Calculator Assesses Digital Campaigns' Carbon Footprint

calculatorRunning an online campaign may seem less harmful to the environment than, say, launching a national print promo--but the energy used to serve the ads could actually make the digital project more of an Earth Day offender.

So Dallas-based imc2 has launched Clear Sky Digital Media, a new, free tool that lets marketers assess the carbon footprint of a proposed online media campaign, and then get a ballpark figure for how much it would cost to purchase green energy credits to offset the environmental toll.

Marketers can find the tool at www.imc2.com/carbon. Once they plug in campaign details like which sites the ads will run on, the dimensions of each ad, and the number of impressions expected, Clear Sky Digital Media then spits out the carbon cost of the campaign. For example, a 4.5 million impression display and video campaign running on AOL, Yahoo and MSN would create about 10 metric tons of carbon--and would cost roughly $126 worth of green energy credits to offset.

Imc2 doesn't keep any of the campaign data that's entered, so there should be no worries about inter-agency trade secrets or proprietary stats being poached. And the agency doesn't recommend any particular green energy firm or organization to contact for the offset credits, choosing to have interested parties get in touch with Beth Bengtson, vice president of corporate social responsibility/positive impact at imc2, for a discussion about their available options.

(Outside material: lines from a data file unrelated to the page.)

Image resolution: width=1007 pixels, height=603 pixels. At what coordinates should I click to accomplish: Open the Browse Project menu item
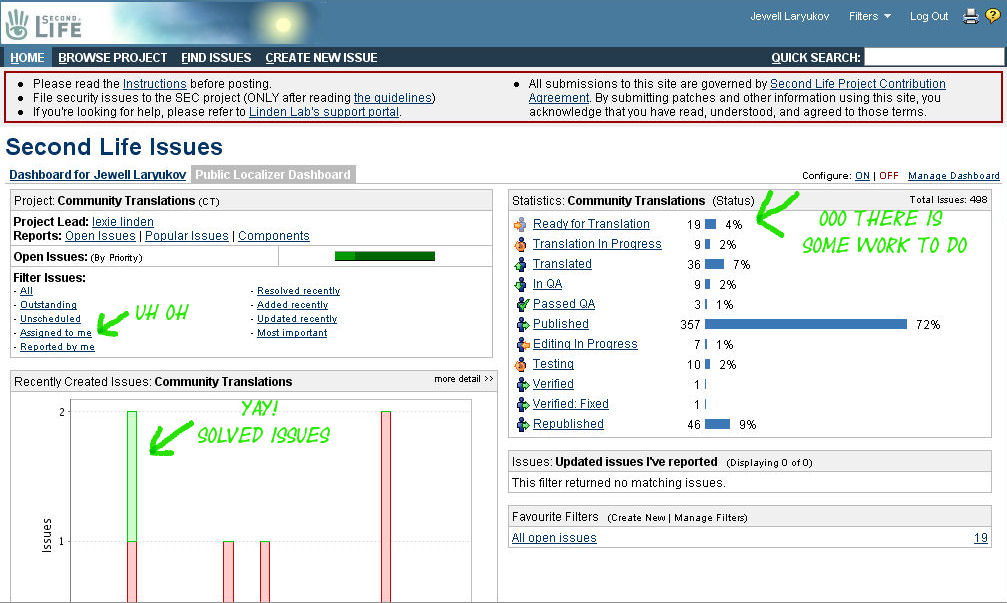113,58
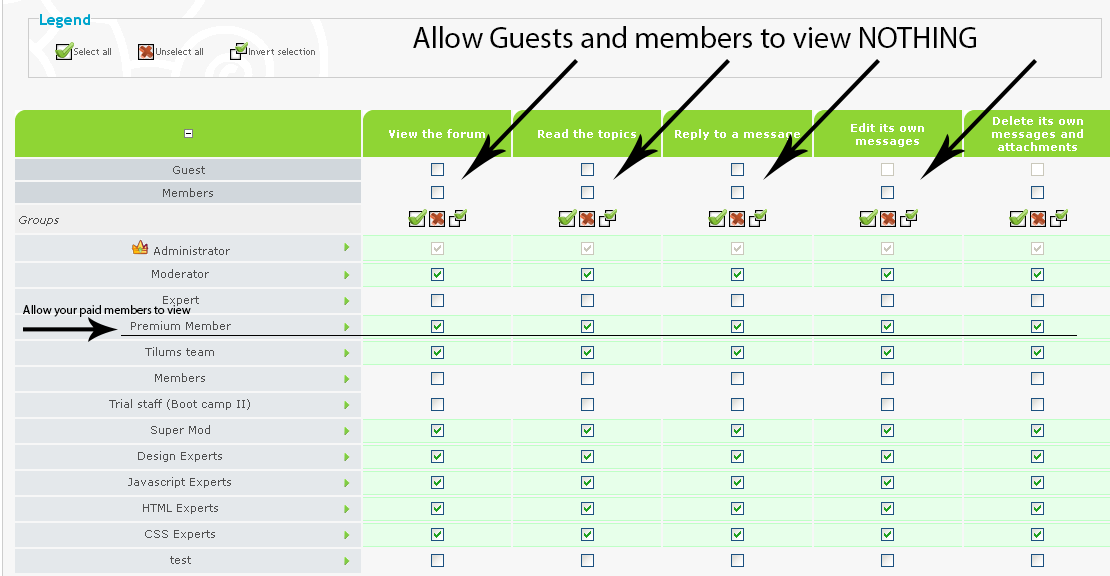Click the View the forum column header

[x=437, y=134]

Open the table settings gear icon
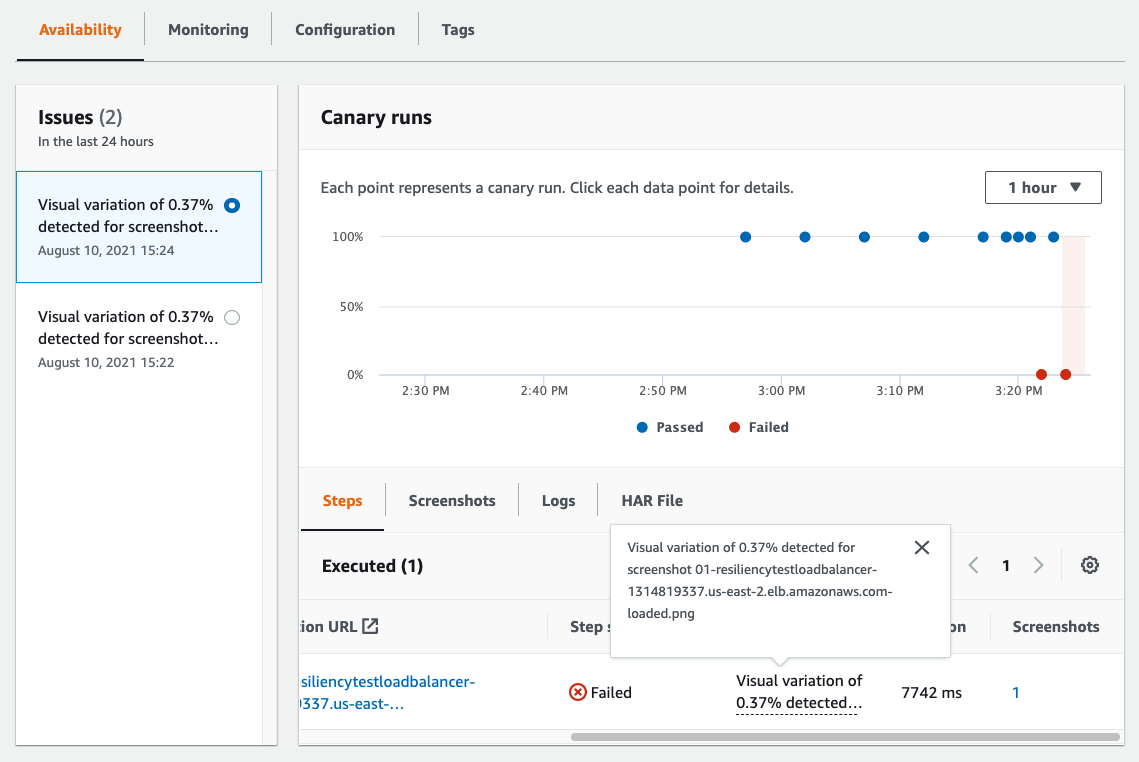pos(1089,565)
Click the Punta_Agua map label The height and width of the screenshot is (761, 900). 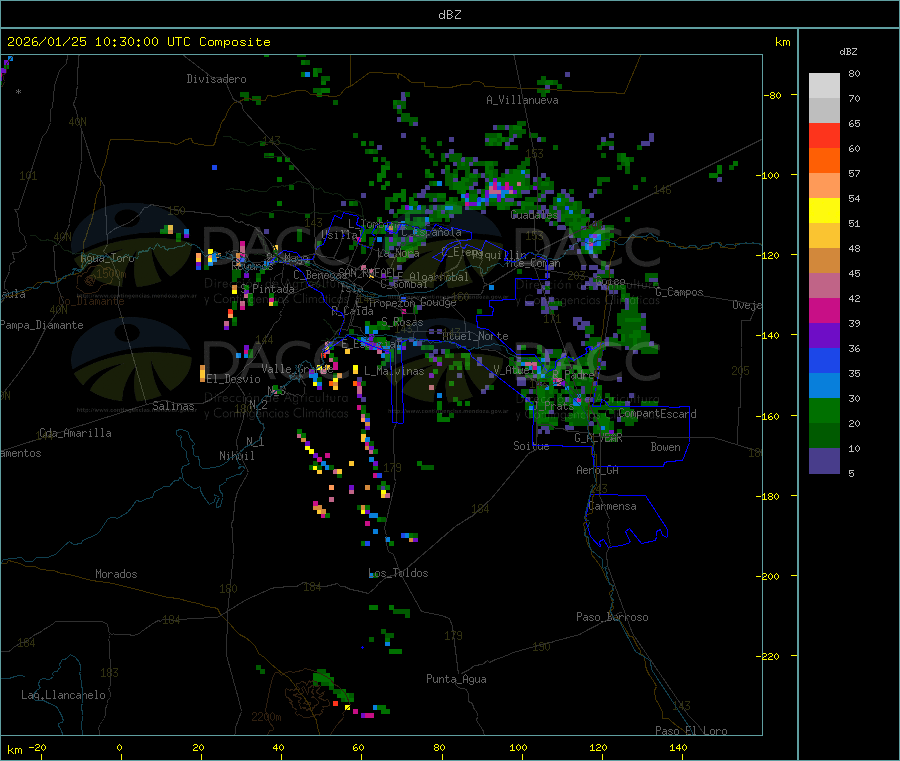coord(456,679)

"They can get in contact with me through the number on the site," Bengtson said, "because what works in terms of offsetting carbon for one company may not be feasible for another. The point is to get an individual conversation going between us, and then within their agency or brand."

Bengtson helped lead the agency's team during the final six months of the nearly year-long development of Clear Sky Digital Media, and said the project was one of the first steps the industry as a whole could take in the long walk toward operating sustainably.

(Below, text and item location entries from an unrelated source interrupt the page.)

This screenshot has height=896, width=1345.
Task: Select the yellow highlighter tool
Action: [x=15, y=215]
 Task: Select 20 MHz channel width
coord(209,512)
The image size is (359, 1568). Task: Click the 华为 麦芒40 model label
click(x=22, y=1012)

"The final number isn't the biggest part of the conversation," Bengtson said. "It's about thinking differently about a campaign and how we all operate. Depending on how you change your practice, you can raise or lower the offset cost. So it becomes a thought process--like, if I could just get my file sizes down lower, I could reduce the cost by this much." She added that while offset credits were not the Holy Grail for sustainable marketing, getting individuals and companies to even think about the carbon cost of their online campaigns was vital to help brands move away from "greenwashing"--or over-hyping and misleading consumers about the proposed environmental benefits of a product or service.

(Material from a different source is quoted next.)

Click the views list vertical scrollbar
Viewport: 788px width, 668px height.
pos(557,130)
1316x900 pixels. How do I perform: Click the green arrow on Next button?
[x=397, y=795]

Imc2 also partnered with Stanford University professor Jon Koomey and Cody Taylor, an energy and climate consultant at the socially oriented consultancy ICF International to develop the tool, which is the agency's second sustainability-focused project. The first was a Positive Impact Report released earlier this year, which detailed imc2's efforts to grow its business while keeping in mind the best interests of its employees, the environment and society at large.